• **Task statement**
Reproduce the passage below on the business strategies of Yamazaki Mazak and Essilor word for word, from its first sentence to its last.

• **Text to read**
^^^^

So the particular lesson to learn from Yamazaki Mazak, and many other specialized, knowledge-based companies, is the importance of strategy as an alignment process. Strong strategies leverage strengths against market opportunities and mitigate or correct weaknesses in the face of market threats. Effective strategies often depend, therefore, on understanding that alignment process.
Essilor is another company most people have not heard of but that anonymity has a slight irony to it, given that many readers will be reading these words looking through its products. Essilor, a French company, is the world’s largest manufacturer of ophthalmic lenses, with sales of about 4 billion Euro and operations in over a hundred countries. At first look, Essilor’s strategy reveals nothing more than those of Starbucks, The Economist and Yamazaki Mazak. Like the others, it has tried to develop a distinctive customer offer based on distinctive capabilities and, in doing so, attempts to avoid comparison with direct rivals. However, closer examination of this sector raises a question that yields another lesson of strong strategy.
Essilor describe the four strands to their strategy10 thus:
Innovation not only in products but also in services and marketing approaches;
Growth from the emerging middle classes of developing economies, supported by acquisition and partnerships;
Market development to expand the use of their products;
Focus on mass-customization rather standardized lenses.

^^^^

• **Dataset extract**
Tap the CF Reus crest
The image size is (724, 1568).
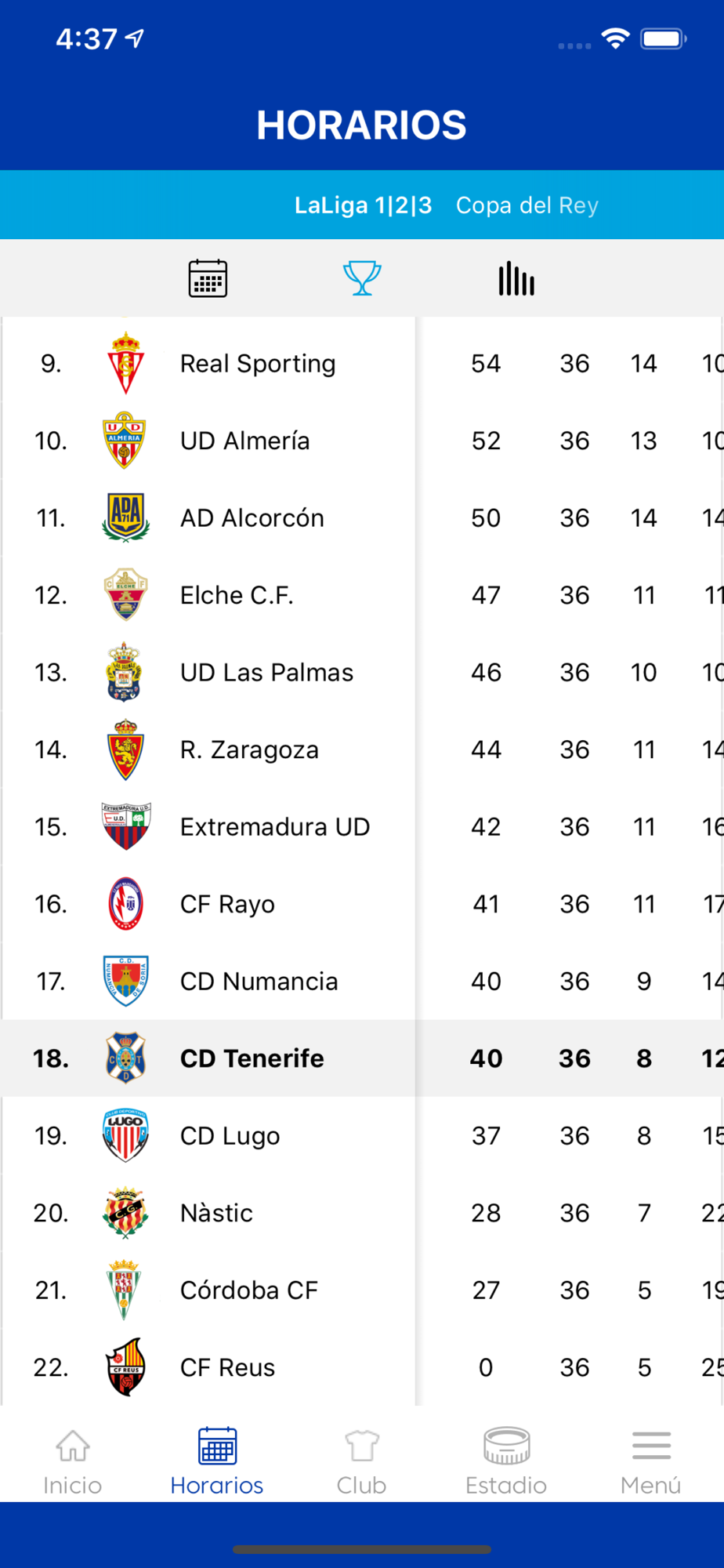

^^^^

• **Answer to this exercise**
So the particular lesson to learn from Yamazaki Mazak, and many other specialized, knowledge-based companies, is the importance of strategy as an alignment process. Strong strategies leverage strengths against market opportunities and mitigate or correct weaknesses in the face of market threats. Effective strategies often depend, therefore, on understanding that alignment process.
Essilor is another company most people have not heard of but that anonymity has a slight irony to it, given that many readers will be reading these words looking through its products. Essilor, a French company, is the world’s largest manufacturer of ophthalmic lenses, with sales of about 4 billion Euro and operations in over a hundred countries. At first look, Essilor’s strategy reveals nothing more than those of Starbucks, The Economist and Yamazaki Mazak. Like the others, it has tried to develop a distinctive customer offer based on distinctive capabilities and, in doing so, attempts to avoid comparison with direct rivals. However, closer examination of this sector raises a question that yields another lesson of strong strategy.
Essilor describe the four strands to their strategy10 thus:
Innovation not only in products but also in services and marketing approaches;
Growth from the emerging middle classes of developing economies, supported by acquisition and partnerships;
Market development to expand the use of their products;
Focus on mass-customization rather standardized lenses.